Drop by heaping teaspoons 2 inches apart on the prepared cookie sheets. Bake at 350 degrees 8 to 12 minutes or until light golden brown. Cool 2 minutes before removing from cookie sheets.

Yield: 5 dozen cookies.

Note: This is a file photo.

Sunday, February 13, 2022

MANDARIN ORANGE SMOOTHIE

1 can (11-oz) mandarin orange sections, drained
1 cup orange sherbet
1 carton (6-oz) orange creme low-fat yogurt
1/2 cup orange juice, chilled

Place all ingredients into a blender container and blend until smooth. Pour into glasses to serve. Garnish each with an orange wedge or slice, if desired.

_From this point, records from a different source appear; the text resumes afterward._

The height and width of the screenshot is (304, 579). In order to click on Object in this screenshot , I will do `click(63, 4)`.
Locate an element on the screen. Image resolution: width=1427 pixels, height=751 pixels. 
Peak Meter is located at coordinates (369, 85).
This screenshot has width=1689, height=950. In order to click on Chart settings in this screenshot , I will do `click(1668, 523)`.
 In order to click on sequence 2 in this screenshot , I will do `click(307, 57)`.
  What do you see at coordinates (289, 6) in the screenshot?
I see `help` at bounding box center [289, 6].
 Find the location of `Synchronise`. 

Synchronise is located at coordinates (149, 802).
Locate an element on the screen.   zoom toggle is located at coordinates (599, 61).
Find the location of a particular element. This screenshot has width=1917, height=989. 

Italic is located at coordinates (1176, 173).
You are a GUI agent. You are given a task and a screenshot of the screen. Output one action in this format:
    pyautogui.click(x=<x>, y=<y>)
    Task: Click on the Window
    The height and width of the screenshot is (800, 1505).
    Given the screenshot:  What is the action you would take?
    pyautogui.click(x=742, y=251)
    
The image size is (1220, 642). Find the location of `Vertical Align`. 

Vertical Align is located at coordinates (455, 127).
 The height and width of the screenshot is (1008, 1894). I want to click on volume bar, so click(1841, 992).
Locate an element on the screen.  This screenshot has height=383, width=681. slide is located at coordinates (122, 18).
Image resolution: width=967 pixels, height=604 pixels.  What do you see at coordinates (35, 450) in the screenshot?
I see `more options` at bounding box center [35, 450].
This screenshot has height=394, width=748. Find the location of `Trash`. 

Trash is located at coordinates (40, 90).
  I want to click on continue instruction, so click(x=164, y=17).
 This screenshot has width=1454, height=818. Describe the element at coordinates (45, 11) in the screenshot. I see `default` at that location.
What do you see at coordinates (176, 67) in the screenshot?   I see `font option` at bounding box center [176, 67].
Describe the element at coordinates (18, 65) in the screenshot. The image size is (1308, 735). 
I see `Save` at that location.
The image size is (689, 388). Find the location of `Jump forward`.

Yield: 3 servings (6-oz each)

Note: File Photo

Saturday, February 12, 2022

HOT DIGGITY MACARONI DISH

1 box (7-oz) elbow macaroni*
1 lb hot dogs, quartered
1 can (10 3/4-oz) condensed cream of celery soup
1 carton (8-oz) sour cream, room temperature
1 cup shredded carrot
1/2 cup chopped onion
1/4 cup chopped green bell pepper
1/4 tsp caraway seed, optional

Prepare the macaroni according to the package directions; drain.  Preheat oven to 350 degrees.  In a large bowl, combine all the ingredients and mix well.  Turn into a 2-quart baking dish that has been greased.  Cover and bake 30 to 35 minutes until hot and bubbly.  Makes 6 servings.

clipart photo


WANDA'S PIZZA CASSEROLE

 

Posted with the author's permission.

Wednesday, February 2, 2022

EASY MASHED BUTTERNUT SQUASH

1 medium butternut squash, peeled, seeded, cut into 1-inch pieces
3 tbsp butter
1/4 tsp freshly ground black pepper
1/8 tsp nutmeg

Place the squash in a large pot of lightly salted water. Cook on low until tender, 5 to 10 minutes. Drain off the water. Add the remaining ingredients to the squash and mash.

Note: File Photo

Tuesday, February 1, 2022

PARMESAN GARLIC FRIES

 5 cups frozen French fries

2 tbsp olive oil
1/4 tsp salt (optional)
3 large garlic cloves, minced
1/4 cup grated Parmesan cheese

Preheat oven to 450 degrees.

Toss the fries with the oil, salt and garlic; spread on a baking sheet that has been covered with parchment paper.

Bake at 450 degrees 15 to 20 minutes, turning once about halfway through baking. Fries are done with lightly browned and tender. Toss with the cheese immediately and serve while hot.
Note: This is my version on an old TOH recipe.